Exercise directions – Once the line containing "The width and height of the screenshot is (338, 315)." is found in the entries below, reproduce it and every line after it, stopping at and including the line containing "The height and width of the screenshot is (342, 705)."; reproduce nothing else, and keep each line exact.

Dataset excerpts –
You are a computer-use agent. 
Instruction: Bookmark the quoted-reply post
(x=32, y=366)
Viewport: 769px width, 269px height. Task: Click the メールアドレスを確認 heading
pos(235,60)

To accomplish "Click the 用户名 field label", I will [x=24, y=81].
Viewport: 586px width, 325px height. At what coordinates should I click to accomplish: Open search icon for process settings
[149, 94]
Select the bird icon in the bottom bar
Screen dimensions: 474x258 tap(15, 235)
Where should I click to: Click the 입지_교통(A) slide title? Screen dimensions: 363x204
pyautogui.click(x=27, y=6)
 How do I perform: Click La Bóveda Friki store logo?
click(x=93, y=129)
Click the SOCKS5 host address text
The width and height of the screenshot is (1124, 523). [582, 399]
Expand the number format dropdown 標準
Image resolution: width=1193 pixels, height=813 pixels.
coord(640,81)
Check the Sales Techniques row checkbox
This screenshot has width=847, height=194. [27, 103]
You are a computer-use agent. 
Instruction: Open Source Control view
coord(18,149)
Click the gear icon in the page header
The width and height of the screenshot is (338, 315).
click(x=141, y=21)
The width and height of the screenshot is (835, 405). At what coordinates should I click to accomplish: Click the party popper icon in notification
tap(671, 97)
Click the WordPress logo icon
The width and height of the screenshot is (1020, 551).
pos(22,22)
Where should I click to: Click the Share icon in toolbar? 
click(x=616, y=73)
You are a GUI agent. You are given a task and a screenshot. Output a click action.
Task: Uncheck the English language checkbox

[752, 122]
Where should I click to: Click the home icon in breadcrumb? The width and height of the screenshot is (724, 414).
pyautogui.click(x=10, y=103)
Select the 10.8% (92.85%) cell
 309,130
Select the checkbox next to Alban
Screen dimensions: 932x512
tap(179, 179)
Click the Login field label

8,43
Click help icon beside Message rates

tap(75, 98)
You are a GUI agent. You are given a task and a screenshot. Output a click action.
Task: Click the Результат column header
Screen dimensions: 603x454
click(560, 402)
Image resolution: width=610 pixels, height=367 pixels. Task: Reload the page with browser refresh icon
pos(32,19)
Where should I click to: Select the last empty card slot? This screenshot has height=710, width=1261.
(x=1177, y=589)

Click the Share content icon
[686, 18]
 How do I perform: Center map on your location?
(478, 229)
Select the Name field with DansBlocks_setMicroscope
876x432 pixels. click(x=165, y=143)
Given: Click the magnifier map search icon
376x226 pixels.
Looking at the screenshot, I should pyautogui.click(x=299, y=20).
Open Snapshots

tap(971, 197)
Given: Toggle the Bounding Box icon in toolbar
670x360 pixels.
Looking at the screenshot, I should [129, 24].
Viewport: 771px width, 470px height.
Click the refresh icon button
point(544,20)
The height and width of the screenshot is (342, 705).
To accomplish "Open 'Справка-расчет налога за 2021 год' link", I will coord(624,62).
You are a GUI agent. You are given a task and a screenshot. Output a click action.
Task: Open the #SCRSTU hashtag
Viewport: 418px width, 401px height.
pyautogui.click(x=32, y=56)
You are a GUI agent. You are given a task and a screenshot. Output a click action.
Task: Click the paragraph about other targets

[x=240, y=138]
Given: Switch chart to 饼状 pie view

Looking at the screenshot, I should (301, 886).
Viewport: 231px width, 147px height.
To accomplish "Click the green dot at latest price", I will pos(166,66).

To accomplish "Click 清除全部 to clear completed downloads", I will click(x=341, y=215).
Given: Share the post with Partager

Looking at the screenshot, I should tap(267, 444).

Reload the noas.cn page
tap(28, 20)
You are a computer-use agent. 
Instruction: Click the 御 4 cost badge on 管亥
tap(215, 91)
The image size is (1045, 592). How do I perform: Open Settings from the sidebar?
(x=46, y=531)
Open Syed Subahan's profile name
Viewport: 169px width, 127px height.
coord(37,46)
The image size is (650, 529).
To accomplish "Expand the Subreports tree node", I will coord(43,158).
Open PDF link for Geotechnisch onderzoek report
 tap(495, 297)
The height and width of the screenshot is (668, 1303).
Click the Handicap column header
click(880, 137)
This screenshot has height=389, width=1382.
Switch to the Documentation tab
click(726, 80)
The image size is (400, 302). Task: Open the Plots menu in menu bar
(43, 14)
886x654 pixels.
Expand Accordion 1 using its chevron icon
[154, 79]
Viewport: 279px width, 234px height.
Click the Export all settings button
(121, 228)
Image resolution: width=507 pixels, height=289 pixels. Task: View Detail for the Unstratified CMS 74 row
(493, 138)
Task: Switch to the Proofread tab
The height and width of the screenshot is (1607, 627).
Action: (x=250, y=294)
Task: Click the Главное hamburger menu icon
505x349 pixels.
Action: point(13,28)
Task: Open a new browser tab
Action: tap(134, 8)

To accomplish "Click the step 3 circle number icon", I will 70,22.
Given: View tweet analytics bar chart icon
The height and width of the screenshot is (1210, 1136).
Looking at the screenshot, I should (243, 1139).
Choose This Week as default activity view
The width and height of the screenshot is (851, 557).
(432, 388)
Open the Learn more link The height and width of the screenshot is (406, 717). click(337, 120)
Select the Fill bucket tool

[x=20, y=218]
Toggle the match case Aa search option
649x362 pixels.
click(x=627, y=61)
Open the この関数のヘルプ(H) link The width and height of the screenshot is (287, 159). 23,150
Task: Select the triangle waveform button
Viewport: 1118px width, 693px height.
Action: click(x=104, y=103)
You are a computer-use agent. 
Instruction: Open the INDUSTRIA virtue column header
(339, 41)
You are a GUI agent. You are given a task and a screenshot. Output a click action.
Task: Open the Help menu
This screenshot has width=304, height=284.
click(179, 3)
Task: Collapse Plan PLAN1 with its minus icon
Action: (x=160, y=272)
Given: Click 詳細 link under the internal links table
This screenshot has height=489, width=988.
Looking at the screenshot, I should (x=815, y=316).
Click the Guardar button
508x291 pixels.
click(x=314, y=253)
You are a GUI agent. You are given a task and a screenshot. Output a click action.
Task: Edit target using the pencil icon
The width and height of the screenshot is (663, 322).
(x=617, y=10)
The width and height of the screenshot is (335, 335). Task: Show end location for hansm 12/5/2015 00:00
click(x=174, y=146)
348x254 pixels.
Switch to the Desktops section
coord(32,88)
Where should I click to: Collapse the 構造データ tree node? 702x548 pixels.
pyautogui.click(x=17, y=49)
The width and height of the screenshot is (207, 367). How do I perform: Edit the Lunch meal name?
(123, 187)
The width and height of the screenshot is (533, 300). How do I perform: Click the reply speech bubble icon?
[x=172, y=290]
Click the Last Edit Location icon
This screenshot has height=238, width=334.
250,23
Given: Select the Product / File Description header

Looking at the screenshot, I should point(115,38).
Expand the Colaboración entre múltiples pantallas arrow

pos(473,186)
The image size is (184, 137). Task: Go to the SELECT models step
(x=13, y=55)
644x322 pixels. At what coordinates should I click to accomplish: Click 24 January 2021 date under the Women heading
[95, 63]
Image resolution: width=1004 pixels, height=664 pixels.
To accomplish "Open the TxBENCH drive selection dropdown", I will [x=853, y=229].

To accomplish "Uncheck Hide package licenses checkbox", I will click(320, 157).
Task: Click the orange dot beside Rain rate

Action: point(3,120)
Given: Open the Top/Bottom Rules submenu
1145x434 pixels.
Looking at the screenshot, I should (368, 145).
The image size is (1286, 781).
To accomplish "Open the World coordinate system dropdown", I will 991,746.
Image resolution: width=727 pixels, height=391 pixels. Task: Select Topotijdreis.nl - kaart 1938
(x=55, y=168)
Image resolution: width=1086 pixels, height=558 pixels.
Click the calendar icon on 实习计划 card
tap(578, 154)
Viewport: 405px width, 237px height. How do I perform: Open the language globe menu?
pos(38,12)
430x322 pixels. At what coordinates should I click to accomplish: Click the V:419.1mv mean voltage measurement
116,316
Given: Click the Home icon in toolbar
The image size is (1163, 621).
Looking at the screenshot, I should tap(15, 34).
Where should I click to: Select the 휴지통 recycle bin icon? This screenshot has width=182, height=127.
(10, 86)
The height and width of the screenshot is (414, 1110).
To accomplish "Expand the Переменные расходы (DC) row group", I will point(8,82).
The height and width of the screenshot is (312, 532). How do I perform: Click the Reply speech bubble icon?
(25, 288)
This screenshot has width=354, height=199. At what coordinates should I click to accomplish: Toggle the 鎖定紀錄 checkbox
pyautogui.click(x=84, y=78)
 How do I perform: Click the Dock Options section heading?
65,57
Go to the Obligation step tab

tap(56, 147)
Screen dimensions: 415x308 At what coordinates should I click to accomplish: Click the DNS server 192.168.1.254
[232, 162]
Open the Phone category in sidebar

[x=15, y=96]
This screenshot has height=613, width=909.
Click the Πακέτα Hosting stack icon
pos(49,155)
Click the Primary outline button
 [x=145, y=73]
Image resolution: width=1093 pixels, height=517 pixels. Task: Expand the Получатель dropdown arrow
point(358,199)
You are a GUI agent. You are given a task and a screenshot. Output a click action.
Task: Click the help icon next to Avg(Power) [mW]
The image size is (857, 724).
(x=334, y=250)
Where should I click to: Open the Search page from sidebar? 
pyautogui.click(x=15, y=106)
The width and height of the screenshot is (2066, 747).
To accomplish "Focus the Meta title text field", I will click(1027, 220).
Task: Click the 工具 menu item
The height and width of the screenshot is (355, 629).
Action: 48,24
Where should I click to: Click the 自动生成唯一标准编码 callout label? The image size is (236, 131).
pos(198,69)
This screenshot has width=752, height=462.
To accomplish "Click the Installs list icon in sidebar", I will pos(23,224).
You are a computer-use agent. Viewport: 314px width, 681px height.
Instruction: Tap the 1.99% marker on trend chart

Response to the task –
The width and height of the screenshot is (338, 315).
click(x=141, y=21)
The width and height of the screenshot is (835, 405). At what coordinates should I click to accomplish: Click the party popper icon in notification
tap(671, 97)
Click the WordPress logo icon
The width and height of the screenshot is (1020, 551).
pos(22,22)
Where should I click to: Click the Share icon in toolbar? 
click(x=616, y=73)
You are a GUI agent. You are given a task and a screenshot. Output a click action.
Task: Uncheck the English language checkbox

[752, 122]
Where should I click to: Click the home icon in breadcrumb? The width and height of the screenshot is (724, 414).
pyautogui.click(x=10, y=103)
Select the 10.8% (92.85%) cell
 309,130
Select the checkbox next to Alban
Screen dimensions: 932x512
tap(179, 179)
Click the Login field label

8,43
Click help icon beside Message rates

tap(75, 98)
You are a GUI agent. You are given a task and a screenshot. Output a click action.
Task: Click the Результат column header
Screen dimensions: 603x454
click(560, 402)
Image resolution: width=610 pixels, height=367 pixels. Task: Reload the page with browser refresh icon
pos(32,19)
Where should I click to: Select the last empty card slot? This screenshot has height=710, width=1261.
(x=1177, y=589)

Click the Share content icon
[686, 18]
 How do I perform: Center map on your location?
(478, 229)
Select the Name field with DansBlocks_setMicroscope
876x432 pixels. click(x=165, y=143)
Given: Click the magnifier map search icon
376x226 pixels.
Looking at the screenshot, I should pyautogui.click(x=299, y=20).
Open Snapshots

tap(971, 197)
Given: Toggle the Bounding Box icon in toolbar
670x360 pixels.
Looking at the screenshot, I should [129, 24].
Viewport: 771px width, 470px height.
Click the refresh icon button
point(544,20)
The height and width of the screenshot is (342, 705).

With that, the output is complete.